Ketika jemaah haji sedang mabit di Mina (11, 12, 13 Dzul Hijjah) banyak di antara mereka yang melakukan salat jamak dan qasar untuk salat Dzuhur-Ashar dan Maghrib-Isya’. Bahkan umumnya mereka sudah melakukan salat jamak-qasar semenjak wukuf di Arafah pada 9 Dzul Hijjah.
Salah satu alasan yang mendasarinya ialah karena mereka sedang melakukan perjalanan panjang (al-safar al-thawil), di mana atas dasar itu pula dibolehkan menjamak-qasar salat Dzuhur-Ashar pada saat wukuf di Arafah. Apa alasan ini dibenarkan?

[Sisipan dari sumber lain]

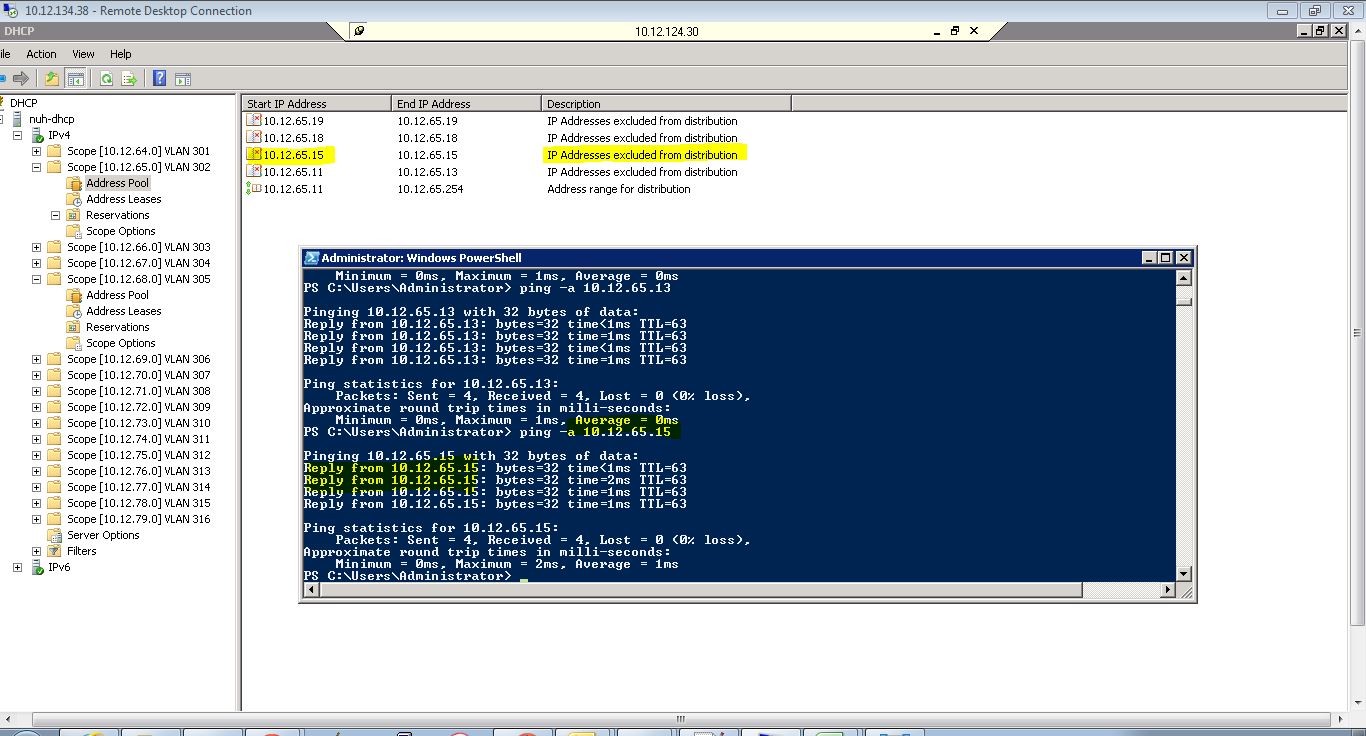The width and height of the screenshot is (1366, 736).
Task: Open the Export List toolbar icon
Action: [x=129, y=78]
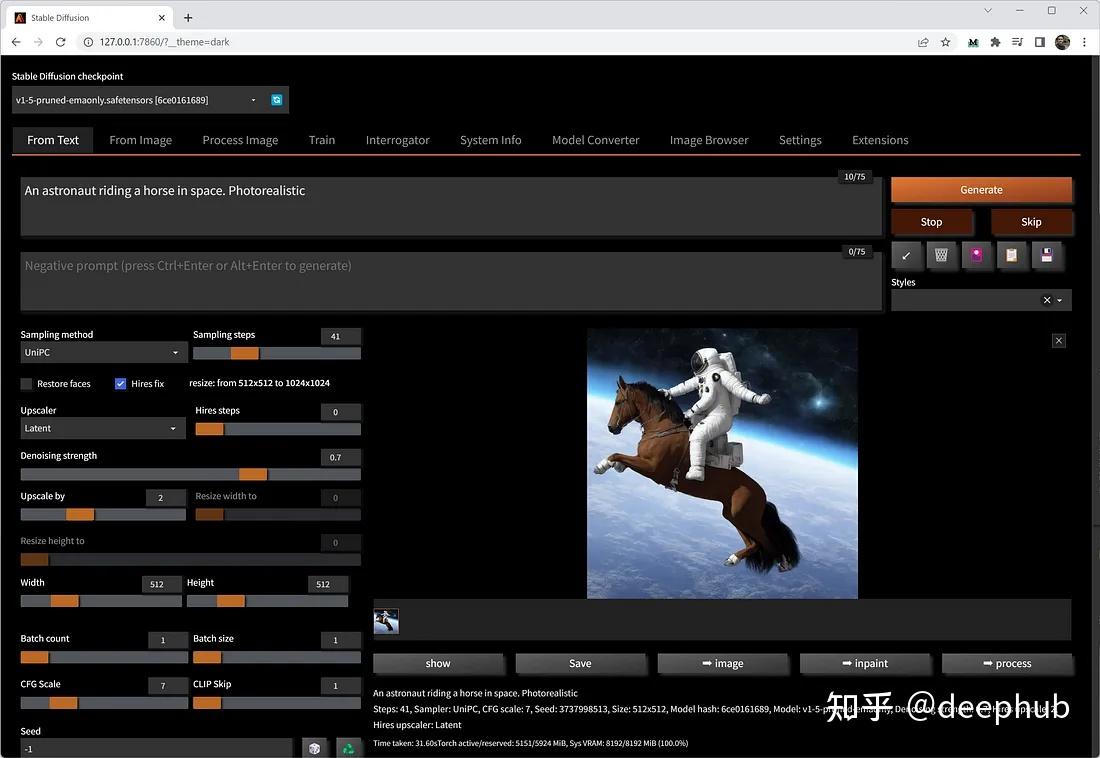Read generation parameters with the arrow icon
The height and width of the screenshot is (758, 1100).
906,255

Sebetulnya alasan menjamak-qasar salat Duhur-Asar sewaktu wukuf di Arafah tidak hanya karena alasan melakukan perjalanan panjang (al-safar al-thawil). Itu hanya pendapat mazhab Syafii dan Abu Hanifah yang berbeda dengan mazhab Maliki dan Hanbali. Pasalnya kalau pertimbangannya hanya melakukan perjalanan panjang (al-safar al-thawil) berarti jemaah haji asli penduduk Mekkah tidak boleh melakukannya(?) Oleh sebab itu menurut Maliki dan Hanbali praktik salat jamak-qasar saat di Arafah alasannya adalah mengikuti praktik Nabi (lin-nusuki) sehingga jemaah haji asli penduduk Mekkah boleh melakukannya.
Alasan ini pula yang dijadikan dasar menjamak-qasar salat Maghrib-Isya’ pada malam 10 Dzul Hijjah di Muzdalifah –utamanya–. Dimana menurut mazhab Maliki, Hanbali, dan termasuk Abu Hanifah (untuk pelaksanaan menjamak-qasar salat Maghrib-Isya di Muzdalifah Abu Hanifah memiliki alasan berbeda dengan kasus di Arafah) alasannya ialah mengikuti praktik Nabi (lin-nusuki). Sementara hanya mazhab Syafii yang memilih alasan melakukan perjalanan panjang (al-safar al-thawil). lihat. Kitab Al-Idhah fi Manasik al-Hajj wa al-Umrah, hlm. 296-297
Perubahan sikap dan pandangan mazhab Abu Hanifah dalam persoalan menjamak-qasar salat Maghrib-Isya’ di Muzdalifah harap dimaklumi sebab menurutnya kesempatan melakukan jamak-qasar bagi musafir hanya 3 hari. Asumsinya orang yang paling akhir pergi haji dari awal datang di Mekkah (diasumsikan tanggal 6 Dzul Hijjah) hingga mabit di Muzdalifah sudah lewat 3 hari.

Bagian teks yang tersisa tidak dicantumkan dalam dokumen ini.